If we understand more about the systems we work with, it creates a calmer atmosphere, combined with first-time fixes and a far less stressful workplace.
We work in a fast-paced industry with technological advancements seemingly happening on a daily basis, so we need to keep up to date if we want to safely and effectively repair these vehicles today while keeping our diaries full for tomorrow.
Training front of house staff to better field, qualify and book customers to create a well-balanced diary ensures a smooth work flow, less work in progress, a full diary, happy customers and happy technicians. It’s a great feeling when you learn to say no to a job that’s not right for you, rather than blindly booking and getting stressed wading through a repair.
Training for tomorrow
We need to attract new blood. While this is an issue of image that will take years to overcome, I also believe there are three core issues associated with attracting new technicians:
1. Pay and compensation – relatively low hourly rates. Can this be made more attractive with better pay, more holiday, tool allowances, etc?
2. Job satisfaction and progression opportunities – how can we offer progression in our industry? Specialising in certain subjects and becoming an expert, MOT tester, air-con specialist, etc, could be the answer.
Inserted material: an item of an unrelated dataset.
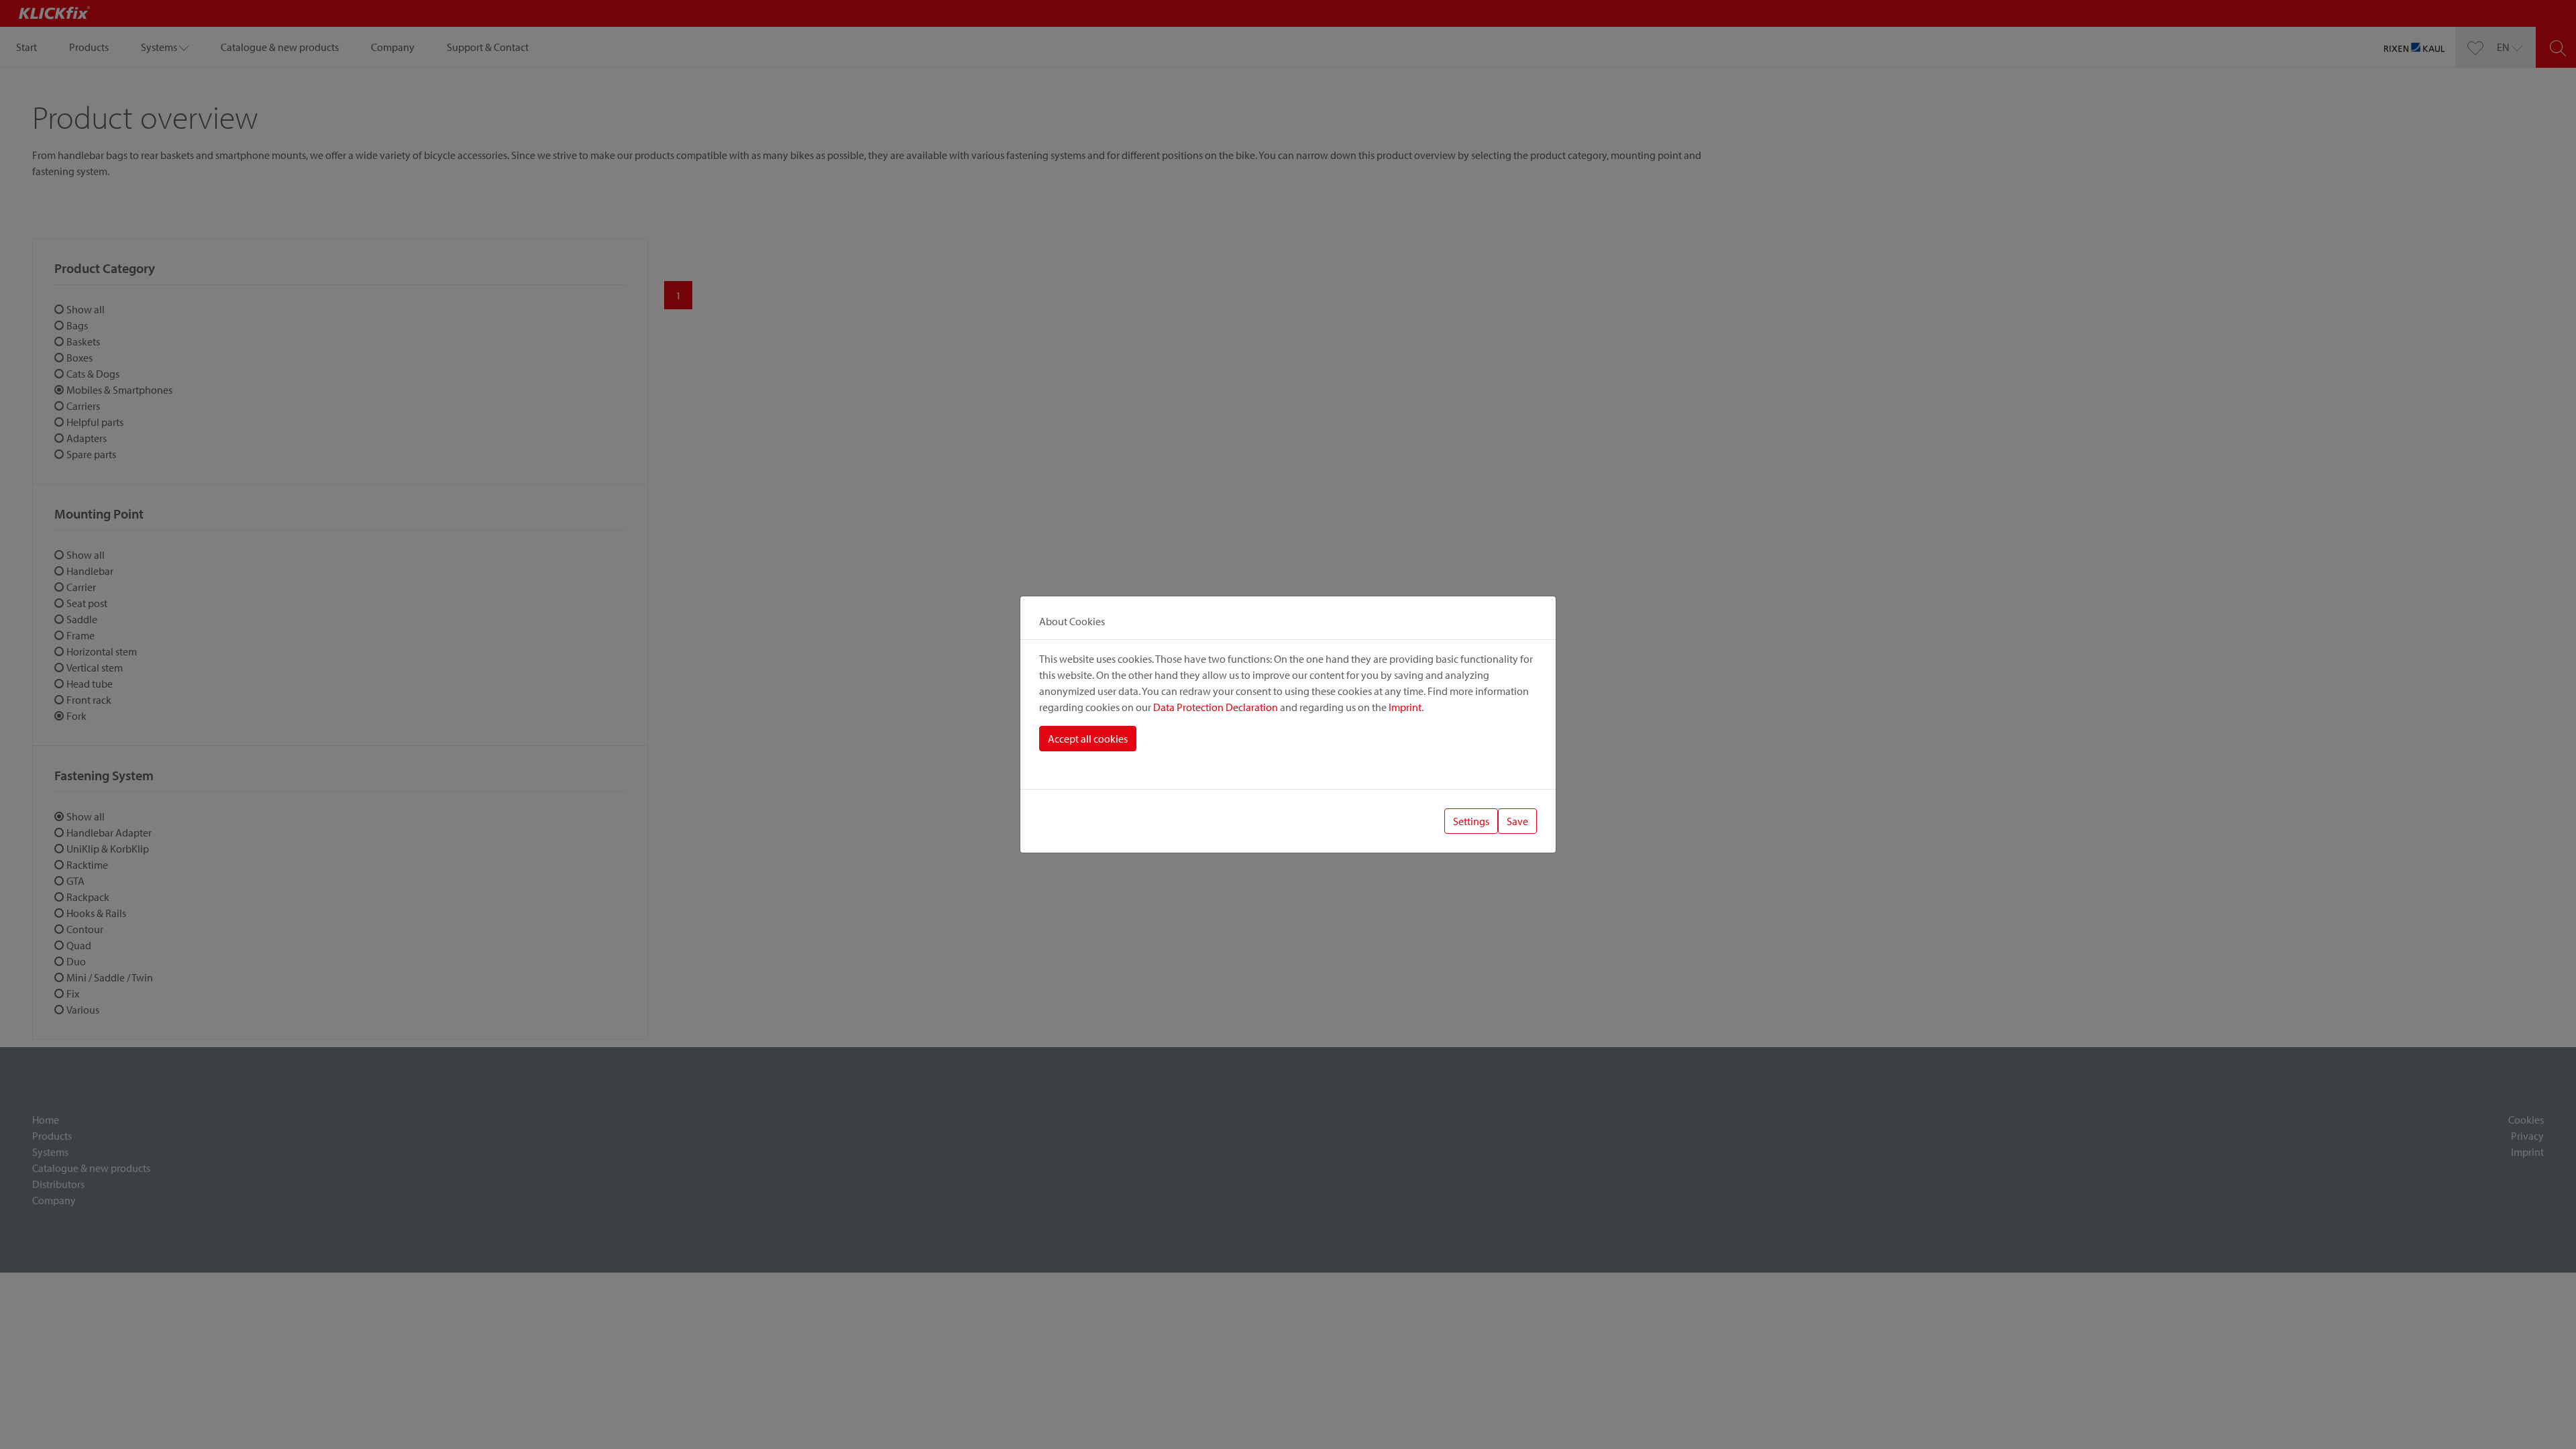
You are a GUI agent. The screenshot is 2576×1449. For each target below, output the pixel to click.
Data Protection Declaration (1215, 707)
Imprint (1405, 707)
3. Working conditions and balance – better rest rooms, ditch the late evenings or weekend work; flexibility in hours; team building days, etc.
Once we overcome these issues, we need to find a good route to train these technicians and keep them engaged. Level 3 is a great starting point for everyone, but it should be ongoing and constantly progressing. Having a chat early on, finding out where somebody wants to head and what they enjoy could be a great start in planning training and offering progression opportunities.
Becoming an expert in your field could be a great way means of progression. If you or a team member enjoy a certain type of work, becoming the go-to-person for that could be a way to really increase your efficiency and give you a real sense of job satisfaction. It’s easy to identify several big names in our industry when we think of diagnostics, DPF repairs, air-con systems and even business training. One thing these people have in common is a strong belief for training and continual personal development.
One final element of training that is often overlooked is training for a successor and planning for our exit strategy. Will we just walk away if we’re not the boss, shut the doors and sell the building/hand back the keys? What if you own the business and want it to continue while you take a step back; is there somebody who might buy the business or run it on your behalf? Either way, it’s worth looking at your team and having a chat or a plan. What extra skills would your team need without you?
Whatever way we look at training, one thing’s for sure: it’s a journey for everyone that starts on day one and should never end.
This article first appeared in Garage Wire Aftermarket magazine.
You’ll find Luke Robinson at Marchwood Motor Engineers in Folkestone, Kent.